Nish was coming up, one-handed, when he realised that Irisis wasn’t behind him. Had she been shot as well? He leapt down, looking around frantically. She was staggering down off the pile with a limp and bloody Flangers over her shoulder.

‘You imbecile!’ Nish wept. ‘He’s dead. Leave him.’ Both air-dreadnoughts were turning into position, carefully maintaining a safe distance from each other in the wind, which was pushing them to the east. He threw himself up the ladder. ‘Malien? Have you a crossbow?’

She handed it out to him, carefully, for it was already loaded and cocked. Irisis wouldn’t make it before the archers were ready to fire. Nish hooked a leg inside the hatch to brace himself, steadied the bow with his splinted arm and aimed, trying to do deliberately what he’d once done by accident.
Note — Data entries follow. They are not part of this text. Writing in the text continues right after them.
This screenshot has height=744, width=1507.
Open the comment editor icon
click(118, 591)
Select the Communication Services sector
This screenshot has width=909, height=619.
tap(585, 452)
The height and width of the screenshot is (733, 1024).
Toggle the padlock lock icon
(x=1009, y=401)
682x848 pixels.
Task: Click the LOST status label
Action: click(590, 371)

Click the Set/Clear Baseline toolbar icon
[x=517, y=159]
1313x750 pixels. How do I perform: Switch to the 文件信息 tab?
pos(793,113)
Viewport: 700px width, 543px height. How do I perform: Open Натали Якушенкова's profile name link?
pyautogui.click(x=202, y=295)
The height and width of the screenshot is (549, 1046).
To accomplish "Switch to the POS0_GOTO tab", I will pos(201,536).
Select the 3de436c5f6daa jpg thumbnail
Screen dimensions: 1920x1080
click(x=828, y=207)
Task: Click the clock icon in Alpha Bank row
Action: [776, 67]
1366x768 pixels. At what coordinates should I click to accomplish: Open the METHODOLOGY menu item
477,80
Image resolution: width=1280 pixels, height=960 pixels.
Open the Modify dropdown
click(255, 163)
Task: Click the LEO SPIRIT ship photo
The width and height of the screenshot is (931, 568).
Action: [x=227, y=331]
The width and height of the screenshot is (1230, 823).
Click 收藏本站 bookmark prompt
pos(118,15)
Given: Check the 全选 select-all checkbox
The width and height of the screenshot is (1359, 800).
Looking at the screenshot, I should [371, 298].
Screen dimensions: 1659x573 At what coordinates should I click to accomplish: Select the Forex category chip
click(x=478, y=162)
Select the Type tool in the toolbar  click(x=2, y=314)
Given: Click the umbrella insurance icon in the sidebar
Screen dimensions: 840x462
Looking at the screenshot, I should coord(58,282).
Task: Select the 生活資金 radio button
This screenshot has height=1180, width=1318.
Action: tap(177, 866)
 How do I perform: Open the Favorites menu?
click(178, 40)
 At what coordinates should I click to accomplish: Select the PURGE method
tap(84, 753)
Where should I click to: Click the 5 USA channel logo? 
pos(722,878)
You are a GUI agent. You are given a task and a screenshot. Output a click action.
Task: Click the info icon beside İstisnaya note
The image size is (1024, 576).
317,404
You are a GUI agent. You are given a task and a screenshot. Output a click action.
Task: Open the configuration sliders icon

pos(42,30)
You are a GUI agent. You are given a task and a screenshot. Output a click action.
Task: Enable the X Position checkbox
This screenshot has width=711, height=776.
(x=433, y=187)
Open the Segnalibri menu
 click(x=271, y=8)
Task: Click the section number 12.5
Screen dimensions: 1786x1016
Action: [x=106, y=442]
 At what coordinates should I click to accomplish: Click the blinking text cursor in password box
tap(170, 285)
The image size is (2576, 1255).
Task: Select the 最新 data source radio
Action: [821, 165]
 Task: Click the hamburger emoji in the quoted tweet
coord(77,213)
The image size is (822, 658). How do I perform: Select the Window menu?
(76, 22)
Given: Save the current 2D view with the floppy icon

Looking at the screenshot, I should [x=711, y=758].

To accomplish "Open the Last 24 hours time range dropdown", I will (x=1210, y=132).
He fired at the left-hand rotor of the upwind air-dreadnought. It was more than a span across and at this distance he could hardly miss, though that wasn’t what bothered him. His worry was that the bolt would pass straight between the blades of the rapidly spinning rotor and out the other side.

Fortunately it did not. It struck one of the wooden blades, which shattered, and the unbalanced rotor immediately tore itself to pieces. With the other rotor going full bore the air-dreadnought slewed around, caught the wind and drifted towards the downwind machine. Its pilot turned as hard as she could, the outer airbags touched but unfortunately did not tangle, and it raced out of the way, downwind.

The damaged craft was full-on now, and the soldiers might have fired their broadside, had they not fled from the near collision. By the time their officers had cursed them back to the rails the craft had been carried out of range.

Nish climbed down, keeping a wary eye on the third air-dreadnought, now racing their way. He assisted Irisis up the ladder as best he could and Yggur helped her to carry Flangers below. Nish clambered in last.

Malien lifted the thapter off and curved away from their pursuer, raising an eyebrow at Flydd. ‘To Fiz Gorgo?’

‘Not while Fusshte is alive,’ he said grimly.